His mouth came down on hers, as he threw the spent joint on the table. ‘You and your looks. Drive me mad, them looks.’
She tried one last time, as his hands reached into her jeans. ‘Will you come with me, next time? Maybe?’
‘Maybe.’
Dan said, ‘Did you not even see it? How could you miss it?’ He turned round from the window, still in his crumpled suit, and she saw his face. She should have known something was wrong, because he always took the suit off right away when he came in. It had cost over five grand.
‘Did I see what?’ she said stupidly, still holding the tubs of food in both hands. But when he said it, she knew. She had seen it, yes, on the paper-stand at Waitrose, but flustered and rushed, she hadn’t taken it in. ‘Oh, God. It was your place – your bank.’
HAUSSMANN’S AT THE BRINK
. That was where Dan worked. ‘What does it mean? Are you . . . ?’
‘No.’ He collapsed down on the sofa, running his hands through his hair. ‘Not yet. They sent us home. People were walking out with boxes. You know, in case we don’t open next week.’
‘Christ. Is it really that bad?’ She couldn’t take it in.
‘I don’t know.’ He looked shell-shocked. ‘They won’t tell us if there’s a buyer or not. I swear, people were walking round like a bomb went off. I saw one of the partners crying. Fuck. It’s a mess.’

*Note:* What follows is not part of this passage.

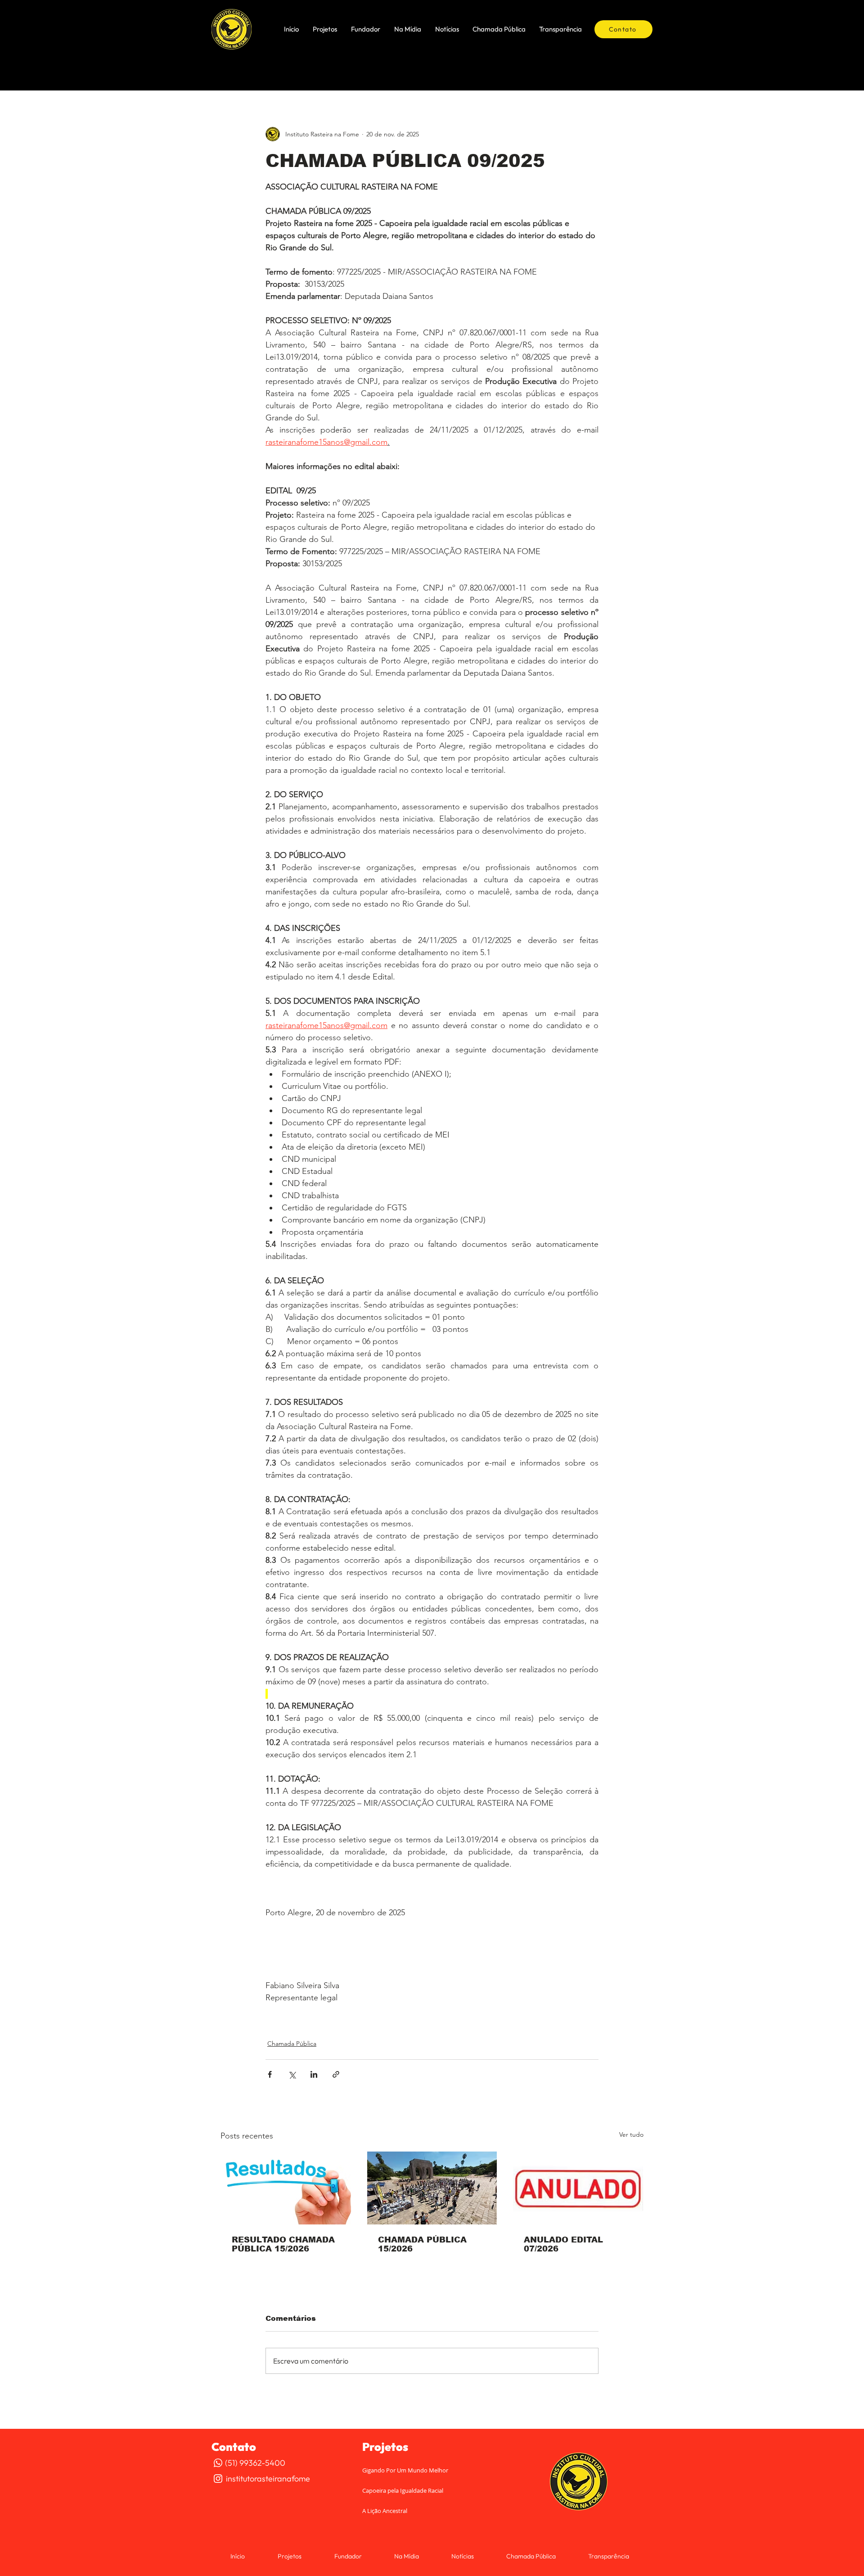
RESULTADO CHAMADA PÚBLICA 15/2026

She sat the olives and anchovies on the table and went over to him. ‘But there could be a buyer?’
‘Maybe. There was talk – I don’t know.’ He was staring at the blank eye of the TV, shoulders rigid with shock.
‘But that’s crazy,’ she soothed, rubbing down his hair. ‘They’d hardly let a whole bank go under, come on. All they’ve done is send you home. I’m sure there’s loads of buyers. It’s a good asset, isn’t it?’
He just shook his head. ‘If anyone goes, it’ll be me.’
‘What? You’re one of the best, aren’t you? Dan? Didn’t you make them tons of money last year?’
She looked at him, all the muscles in his solid back stiff, and a jolt of fear went through her. ‘Dan? Oh God. It can’t be true. The wedding – what will we do?’
He let out a long shaky breath. ‘No, you’re probably right. It’ll be OK.’
Relief flooded her. ‘You’re sure?’
‘Course. I’ll look after you.’ His hand scrabbled for hers, the one with the ring, and pressed it to the side of his face. ‘I’ve been going mad. Why’s your phone always busy?’
‘Well.’ She got up to change. ‘That’s because my mother is crazy. Did you know you were marrying into a family of nutters?’
‘Yeah.’ He put on his wedding look, unsure and slightly afraid, as if he didn’t quite know what of.
‘So you can’t lose your job,’ she said, saying the words out loud, to make them true. ‘We’ve got two hundred people coming for dinner next week – we need that bonus!’
After they did it on the sofa, Chris had a sort of gleam in his eyes. He slapped her on the arse as she cleaned her teeth. ‘Get your kit on, then.’
He was different from most blokes. He noticed what she wore, bought her things. Could be a cheap print dress from the market, and the colour would bleed out in the wash, or could be brand-new Kurt Geiger shoes, fresh from the box. She didn’t ask questions any more.